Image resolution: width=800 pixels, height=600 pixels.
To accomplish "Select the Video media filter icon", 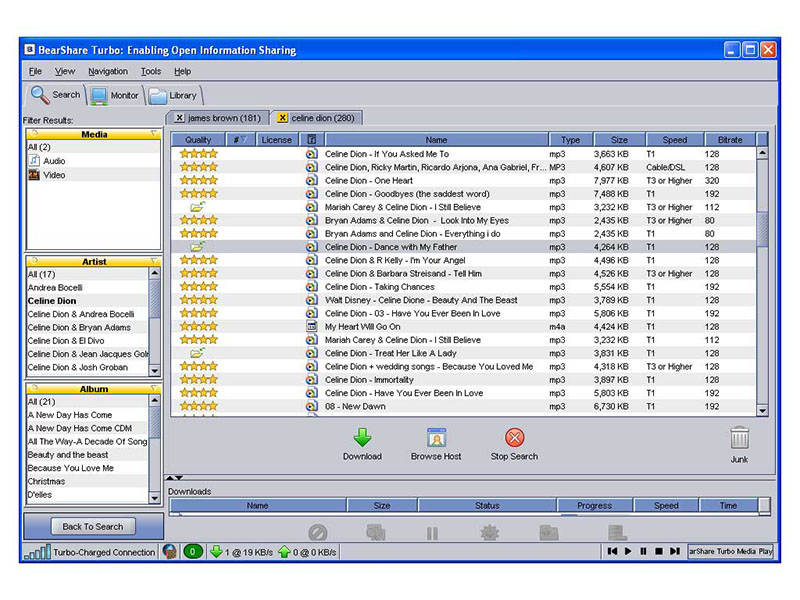I will coord(34,175).
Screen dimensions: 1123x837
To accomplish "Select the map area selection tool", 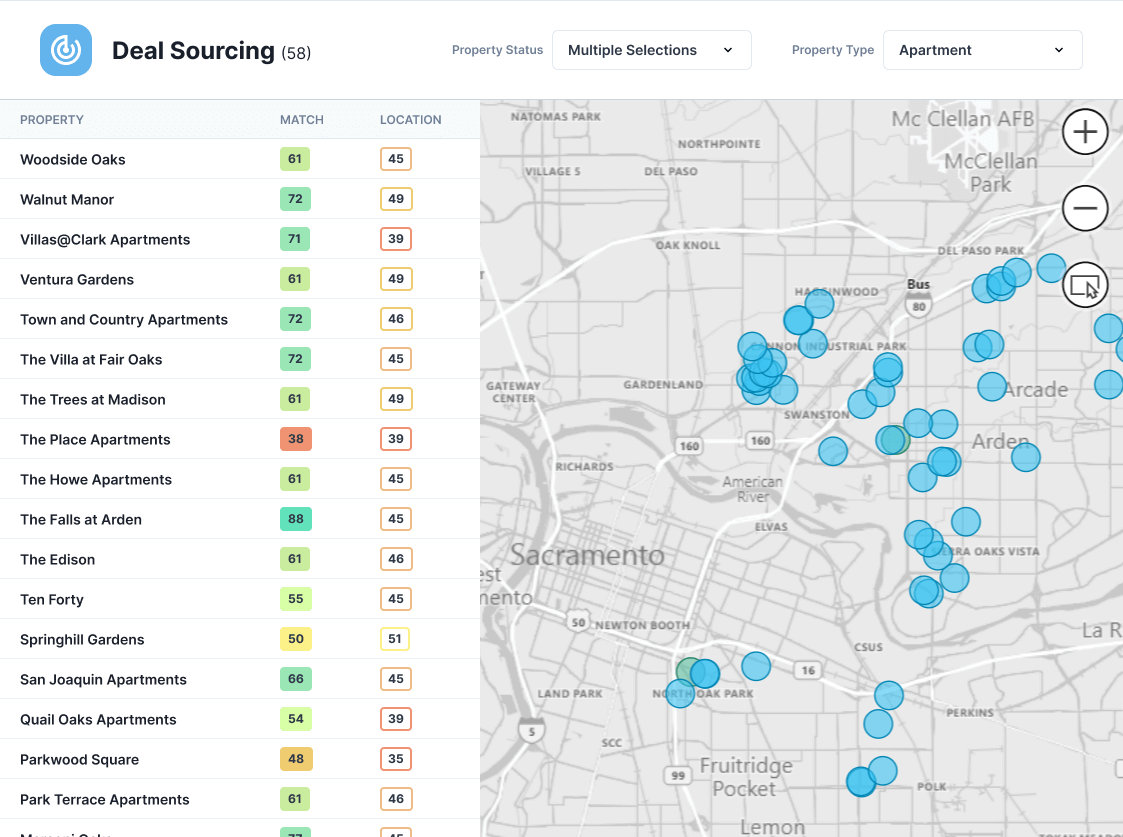I will (1085, 285).
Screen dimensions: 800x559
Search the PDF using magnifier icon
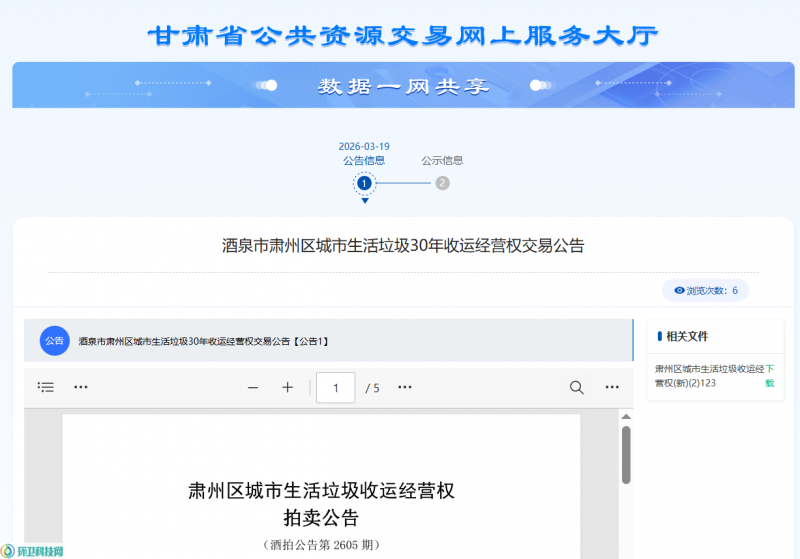click(576, 387)
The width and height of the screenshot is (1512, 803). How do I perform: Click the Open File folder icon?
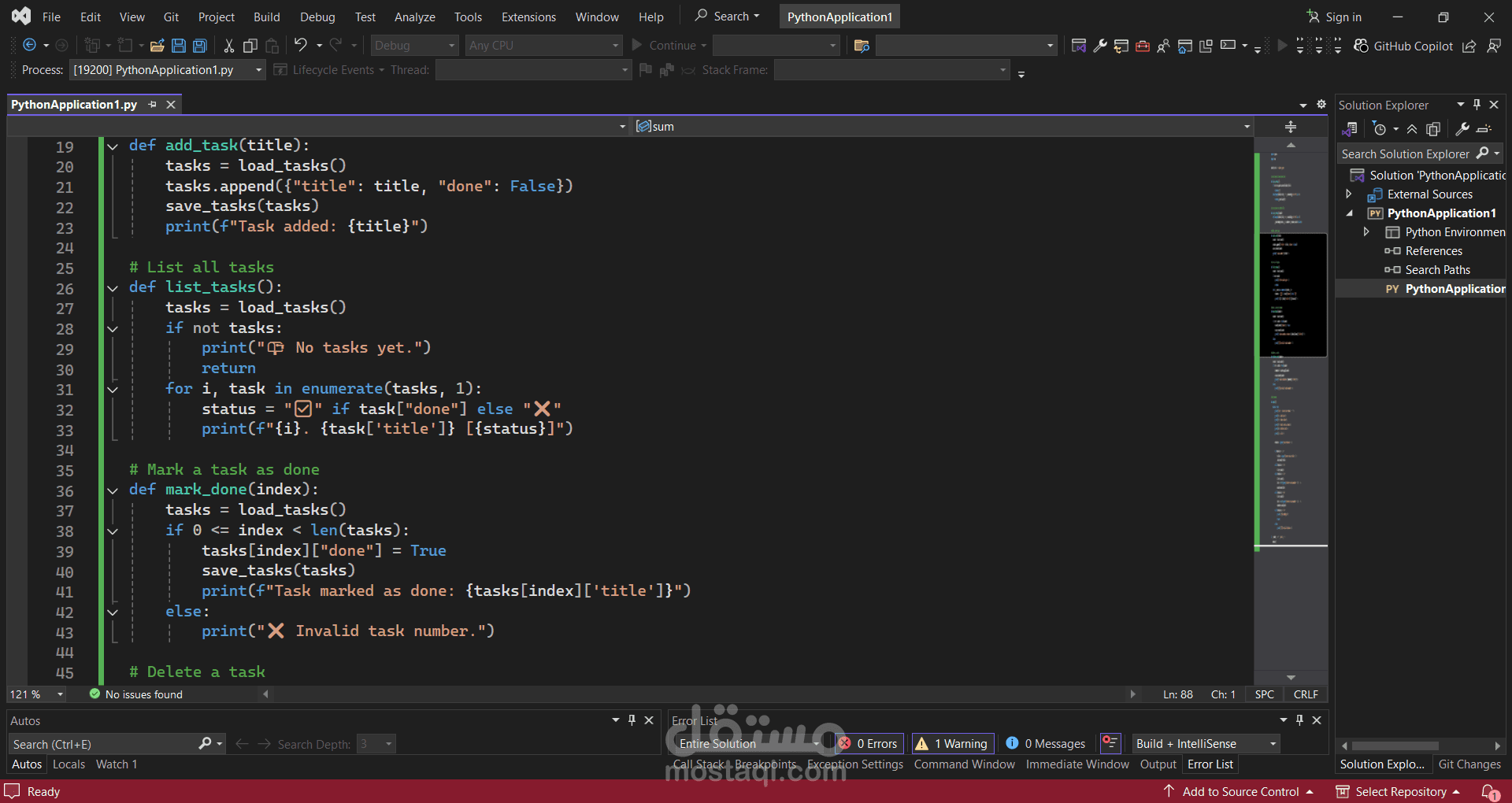tap(158, 46)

——

▶ _Exercise brief_: Which of the lines above contain "dimensions"? Return them all.

▶ _Exercise output_:
Screen dimensions: 1123x837
Screen dimensions: 800x559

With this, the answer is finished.